Overview
Built a robust pipeline to generate diverse 3D navigation trajectories in the Habitat simulator for training vision-language navigation (VLN) policies on aerial robots.
Simulator: Habitat with 90 indoor scenes.
Pipeline
-
Start-Goal Pair Generation — For each of the 90 scenes, generate 200–300 random 2D start-goal pairs as navigation endpoints.
-
2D Cruise Path Planning — Determine a suitable constant cruising altitude for each scene, then plan a natural 2D path at that altitude using Lattice A*. Unlike standard Grid A* which produces rigid right-angle turns, Lattice A* plans over motion primitives in continuous state space \((x, y, \theta)\), producing smooth paths where the agent turns while moving forward.
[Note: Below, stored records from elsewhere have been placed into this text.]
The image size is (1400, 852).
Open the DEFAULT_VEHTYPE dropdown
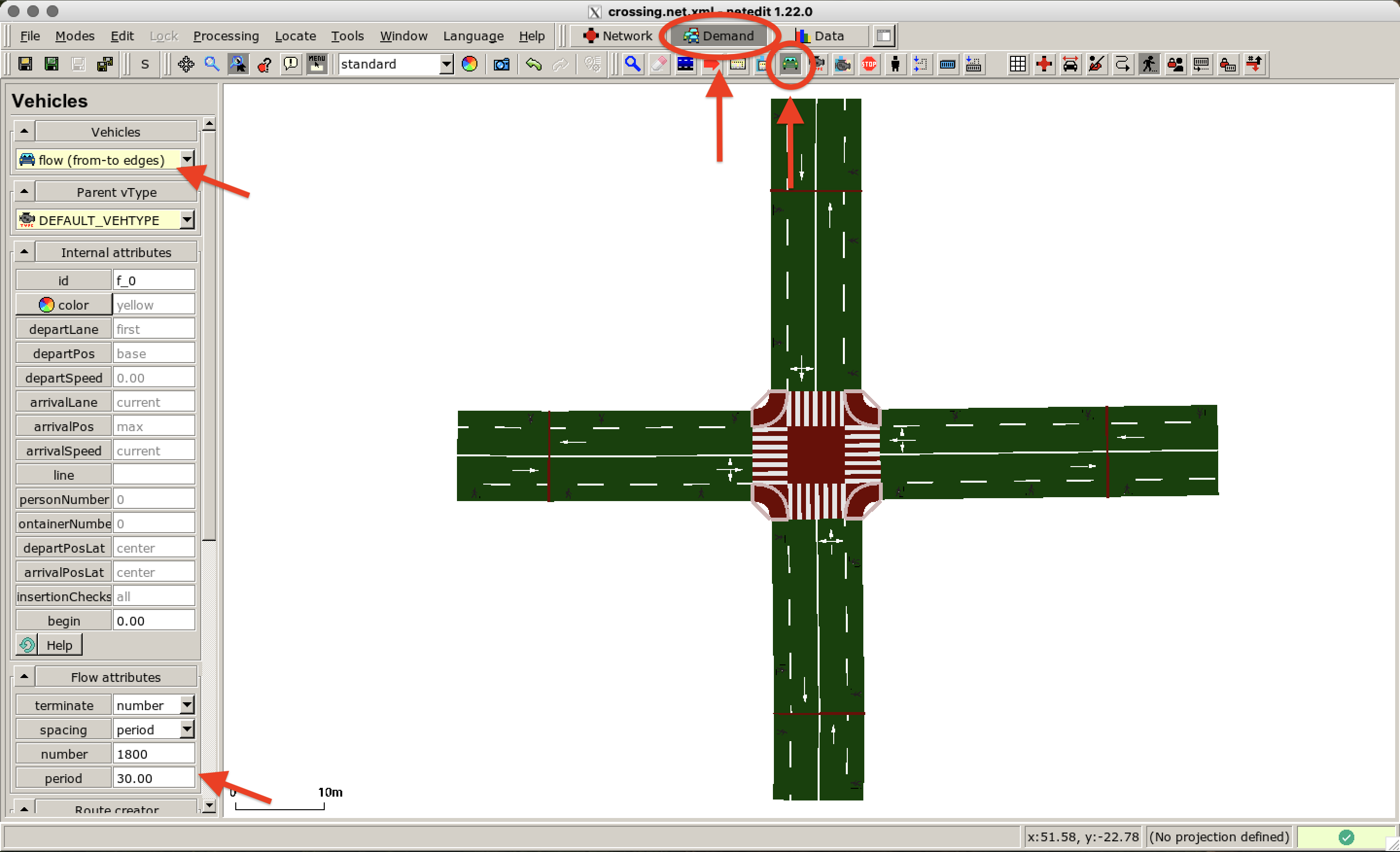click(187, 220)
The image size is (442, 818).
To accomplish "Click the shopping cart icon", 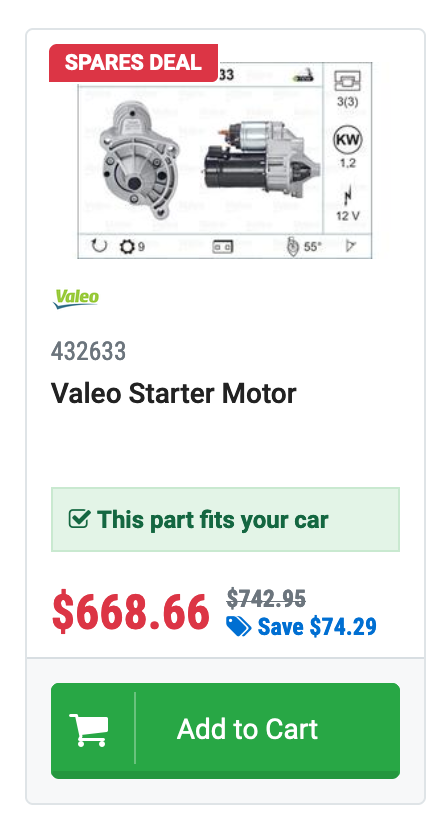I will (x=89, y=730).
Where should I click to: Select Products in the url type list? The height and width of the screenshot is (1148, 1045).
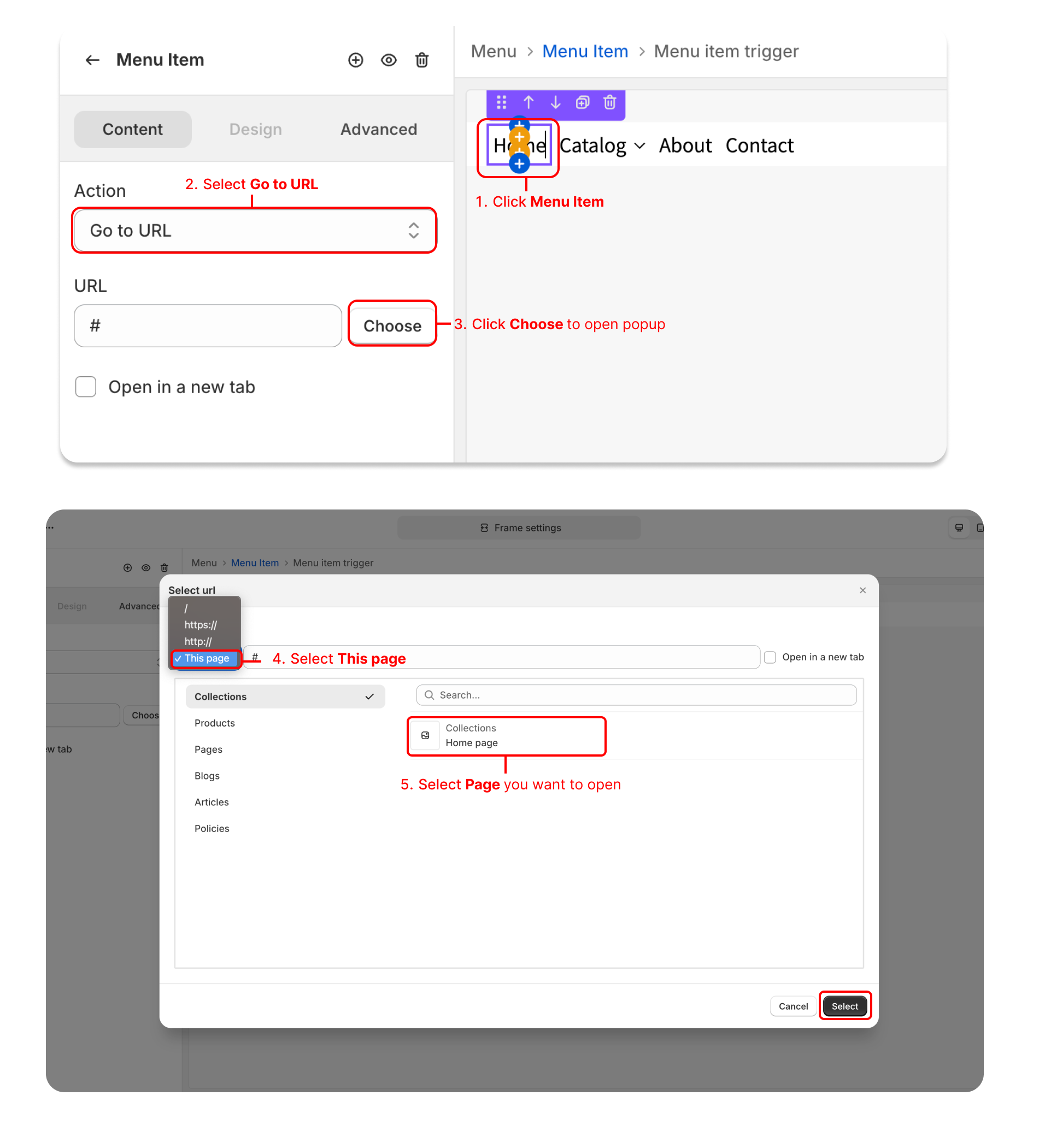[215, 723]
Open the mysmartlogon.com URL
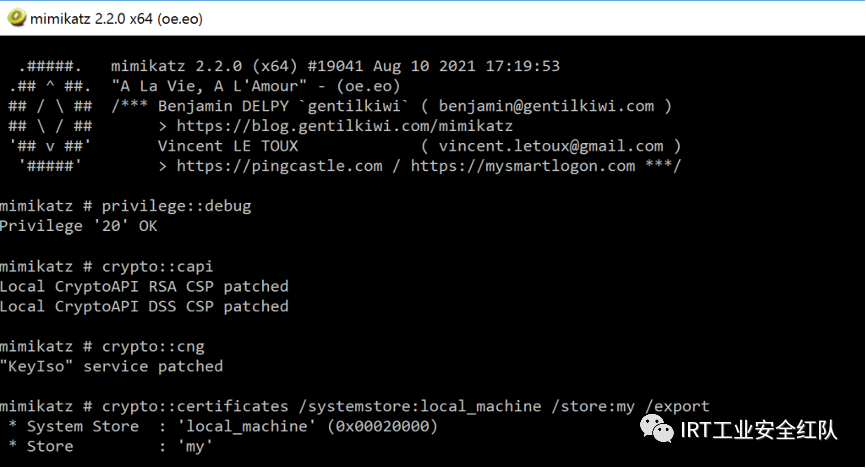Image resolution: width=866 pixels, height=468 pixels. [522, 166]
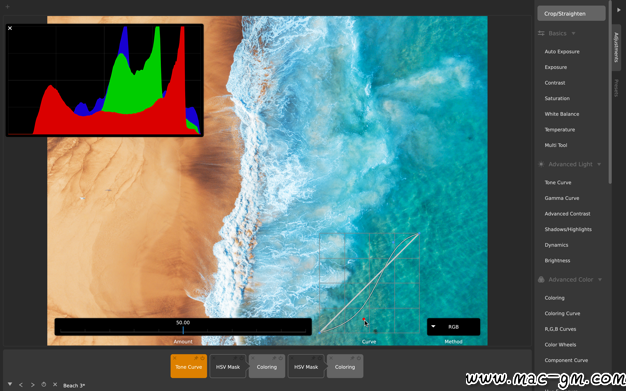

Heuristic:
\[H(s) = \frac{\|p - p_{goal}\|}{L} + \lambda \cdot |\Delta\theta|\]This penalizes sharp turns to ensure smooth, realistic flight trajectories.
-
3D Trajectory Assembly — Prepend a takeoff segment and append a landing segment to each cruise path, forming a complete 3D trajectory. Collect RGB-D observations along the full path as video.
-
Instruction Generation — Use a video-to-text model to generate natural language navigation instructions from the collected observation videos, producing a complete VLN dataset.